Commodities tracked by the Standard & Poor’s GSCI Spot Index are down 0.4 percent this year, led by declines in coffee, cotton and sugar. The gauge nearly doubled in the three years to 2011 as central banks and governments around the world took action to boost their economies hurt by the global financial crisis in 2008. Morgan Stanley joins Goldman Sachs Group Inc. in predicting the so-called super-cycle isn’t over.
“Higher prices in recent years have brought both a supply and demand response, bringing many to call for the end” of the super-cycle, the analysts wrote. “We view this as too simplistic. Commodities are cyclical, but the elasticity of supply and demand, as well as the length of the cycle, vary significantly across the complex.”

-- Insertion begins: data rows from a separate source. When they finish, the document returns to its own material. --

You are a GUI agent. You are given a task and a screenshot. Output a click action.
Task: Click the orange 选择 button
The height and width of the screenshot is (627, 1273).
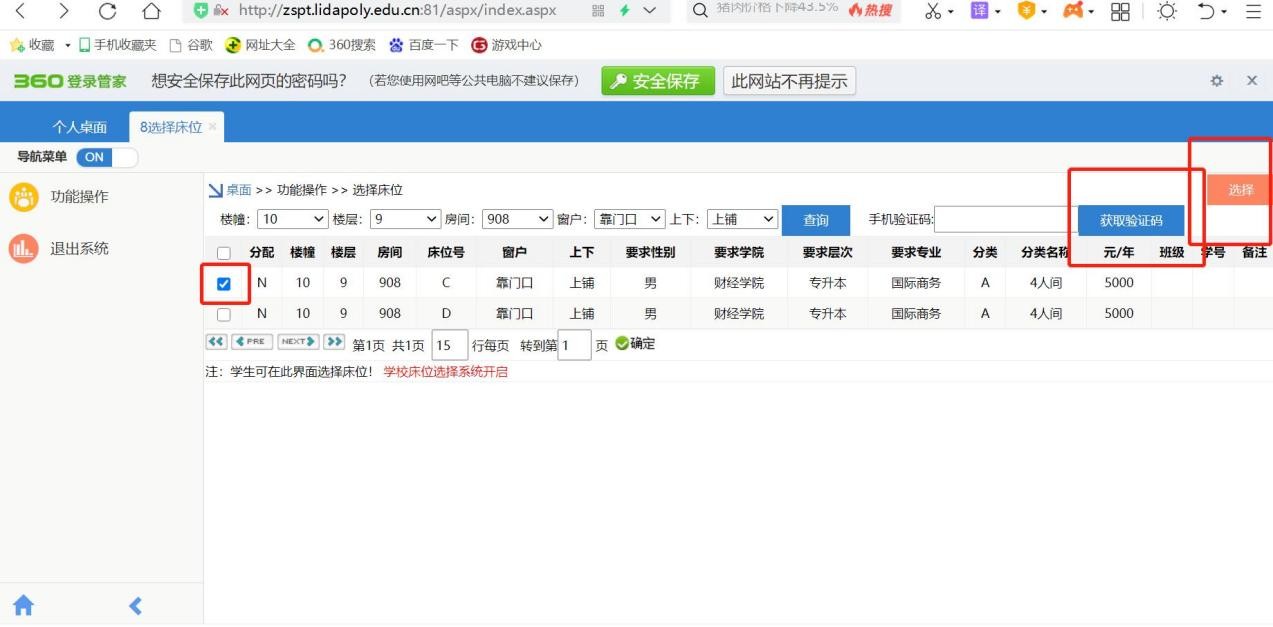tap(1240, 190)

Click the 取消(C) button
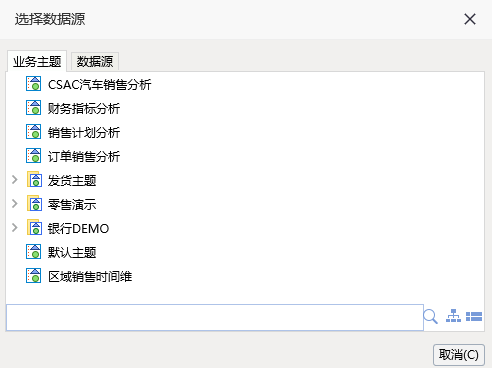click(x=459, y=355)
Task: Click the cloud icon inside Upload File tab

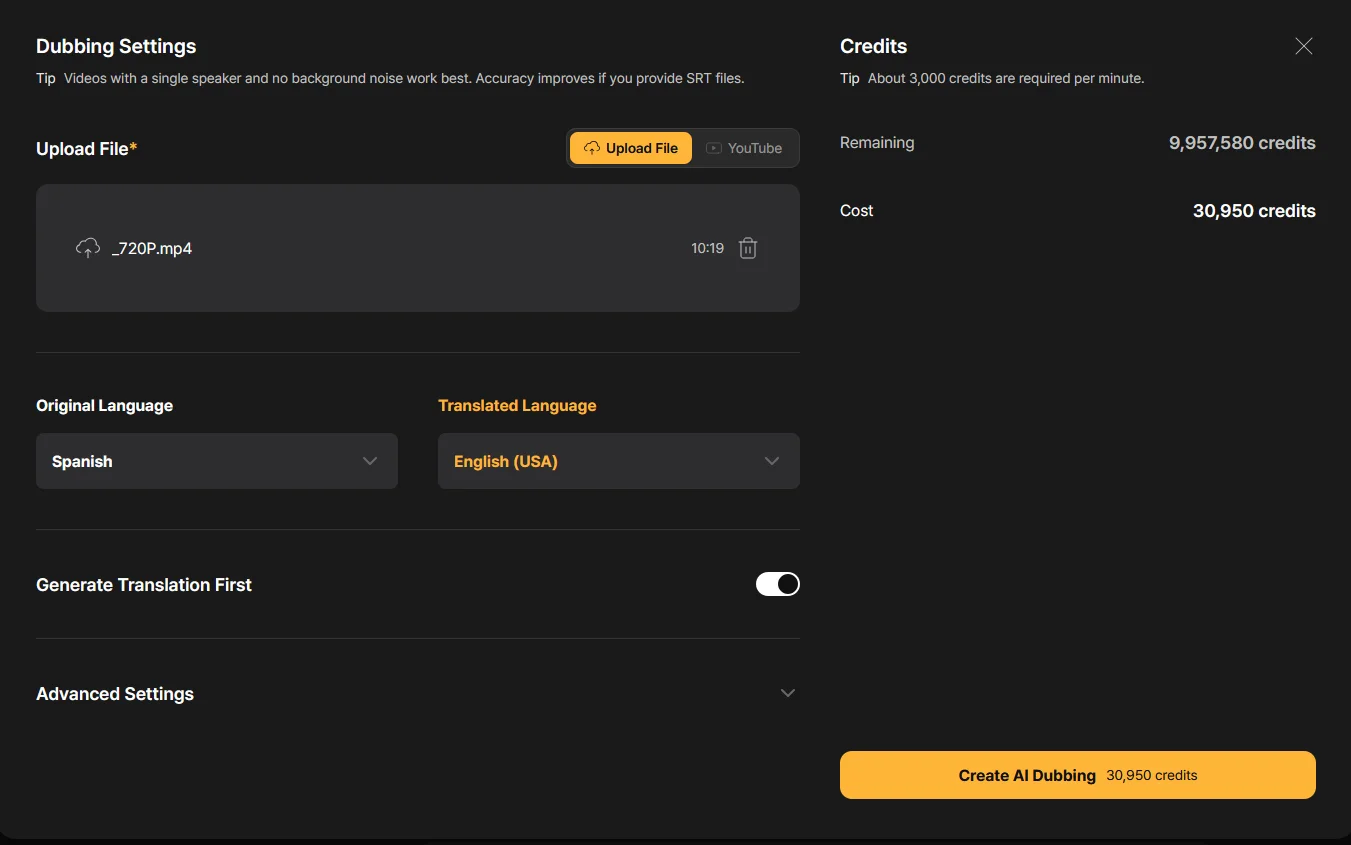Action: coord(591,148)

Goldman reiterated yesterday its “overweight” call on commodities, forecasting that prices will return 7 percent in 12 months, Jeffrey Currie, the head of commodity research, wrote in a report. Citigroup Inc. believes the super-cycle has ended, according to Edward L. Morse, the global head of commodities research, on Nov. 19.
“With commodity supply constraints easing, Chinese growth slowing and producer company returns normalizing,” it is tempting to say the super-cycle is over, Currie wrote. “Current developments are simply the next phase of a commodity investment cycle that began in the late 1990s. We therefore view the current transition as a renaissance rather than an end.”
Goldman, backing crude, corn and copper, expects gold to peak in 2013 on a recovery in the U.S. economy. In contrast, Morgan Stanley is calling for higher gold prices on low nominal and negative real interest rates, geopolitical risk in the Middle East, mine issues and more central-bank buying.
Gold, up 8.1 percent in 2012, is rallying for a 12th year as central banks join investors buying bullion to diversify assets. South Korea and Russia are among those adding to gold reserves this year. Holdings in exchange-traded products are at a record, data compiled by Bloomberg show.
Morgan Stanley also expects higher corn and soybean prices on the potential for lower supplies from South America. Rains and flooding have impeded the pace of planting of Argentine grains while dry weather in Brazilian is threatening beans.